The typings introduced with #10 are suboptimal and do not work in that they do now allow typescript to infer the prototype/inheritance chain properly during static code analysis.

One result of that is that the mandatory name and message fields are no longer declared, not to mention the fact that AssertionErrorConstructor#new() must return either a class or interface but not a type.

E.g. given the following code

import AssertionError = require('assertion-error');

class MySpecialAssertionError extends AssertionError {

  public constructor(message: string) {
    super(message);
  }
}

const errors: Error[] = [];

errors.push(new MySpecialAssertionError('very special'));

will fail because typescript will complain about MySpecialAssertionError not implementing all of the Error interface, namely name and message.

And while it is nice to have an assertion error prototype that can be extended with additional properties, this does not actually work with typescript classes and their contracts unless specifically declared.

A better solution would be to replace the existing typings with either of the below

  1. plain object oriented approach

Here, additional properties are defined as properties on the derived classes.

declare class AssertionError extends Error {

  public constructor(message: string, ssf?: Function);
}

export = AssertionError;
  1. or with 'mixin' properties

Here, additional properties can be passed in and the interface allows arbitrary keys for accessing these properties, but there will be no 'type safety'.

declare interface AssertionError<T = {}> extends Error {

  [key: string]: any;
}

declare class AssertionError<T = {}> extends Error implements AssertionError<T> {

  public constructor(message: string, props?: T, ssf?: Function);
}

export = AssertionError;

One could further reduce the second approach to just

declare class AssertionError<T = {}> extends Error {

  public constructor(message: string, props?: T, ssf?: Function);

  [key: string]: any;
}

export = AssertionError;

I think that your solution breaks the following inference:

const err = new AssertionError("testError", {foo: 2});
console.log(err.foo); // err.foo is properly found to be a number (or should be)

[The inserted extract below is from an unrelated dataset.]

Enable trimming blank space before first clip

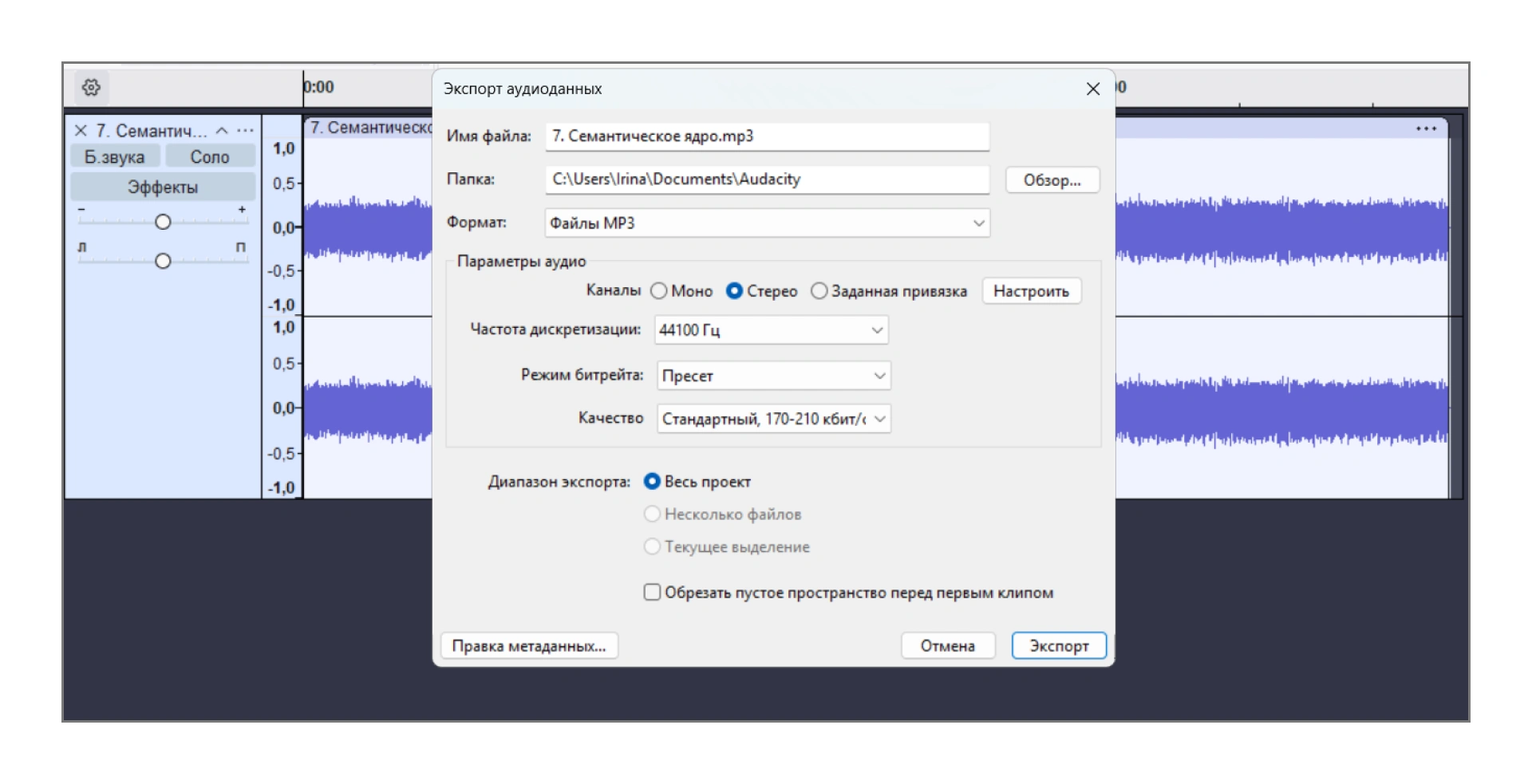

Regarding your issue and assertion-error's modelization in general, I agree that AssertionError should be a class.

[key: string]: any; looses any type info about the custom params, but now that mapped types exist (they didn't at the time), there's maybe a way to express the way the props object is applied on the instance. I haven't looked into it yet, I'll check it if I have some time.

@demurgos yes, you are right. I have looked into mapped types and I currently do not see a way to mix the type with the class declaration.

@demurgos typescript seems to very forgiving when using the any, in test/typings.ts it reads on line 14:

const bar: number = assertionError.bar;

And this does not fail during compilation.